§ Exercise objective
In the data, find each line where the word "will" appears and list that line.

Top of Excerpted records

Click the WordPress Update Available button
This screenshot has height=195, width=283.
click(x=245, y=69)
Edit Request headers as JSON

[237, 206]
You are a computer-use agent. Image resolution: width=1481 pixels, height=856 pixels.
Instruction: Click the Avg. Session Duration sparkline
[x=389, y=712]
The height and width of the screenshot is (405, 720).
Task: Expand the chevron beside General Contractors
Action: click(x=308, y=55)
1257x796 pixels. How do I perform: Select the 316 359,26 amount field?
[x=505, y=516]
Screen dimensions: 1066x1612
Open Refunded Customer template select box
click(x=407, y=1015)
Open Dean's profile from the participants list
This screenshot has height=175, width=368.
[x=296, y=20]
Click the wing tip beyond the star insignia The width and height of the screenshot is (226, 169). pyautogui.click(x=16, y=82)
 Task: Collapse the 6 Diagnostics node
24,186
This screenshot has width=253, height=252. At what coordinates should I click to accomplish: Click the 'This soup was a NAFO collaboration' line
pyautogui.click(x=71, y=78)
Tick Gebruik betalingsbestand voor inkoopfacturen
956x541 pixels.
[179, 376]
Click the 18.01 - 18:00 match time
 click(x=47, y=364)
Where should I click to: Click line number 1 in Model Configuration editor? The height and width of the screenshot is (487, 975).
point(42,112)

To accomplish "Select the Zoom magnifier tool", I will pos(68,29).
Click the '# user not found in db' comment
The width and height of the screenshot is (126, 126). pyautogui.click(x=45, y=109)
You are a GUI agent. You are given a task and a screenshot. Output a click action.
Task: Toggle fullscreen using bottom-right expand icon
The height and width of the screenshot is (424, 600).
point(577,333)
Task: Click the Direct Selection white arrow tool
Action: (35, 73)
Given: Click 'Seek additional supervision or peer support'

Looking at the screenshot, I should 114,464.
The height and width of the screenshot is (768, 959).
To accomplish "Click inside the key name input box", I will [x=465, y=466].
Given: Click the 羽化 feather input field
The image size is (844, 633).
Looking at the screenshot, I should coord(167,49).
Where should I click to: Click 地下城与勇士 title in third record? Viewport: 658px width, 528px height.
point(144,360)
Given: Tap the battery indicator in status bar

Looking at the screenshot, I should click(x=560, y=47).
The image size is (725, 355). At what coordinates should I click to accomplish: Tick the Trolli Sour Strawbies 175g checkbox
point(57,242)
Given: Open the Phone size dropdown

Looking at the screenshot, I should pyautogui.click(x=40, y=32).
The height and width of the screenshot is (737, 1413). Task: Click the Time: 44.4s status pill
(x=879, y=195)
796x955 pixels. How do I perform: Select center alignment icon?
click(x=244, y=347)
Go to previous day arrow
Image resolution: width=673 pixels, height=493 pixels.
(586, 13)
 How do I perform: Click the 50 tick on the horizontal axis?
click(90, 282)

Bottom of Excerpted records

§ The answer
To accomplish "Select the Zoom magnifier tool", I will pos(68,29).
To accomplish "Click inside the key name input box", I will [x=465, y=466].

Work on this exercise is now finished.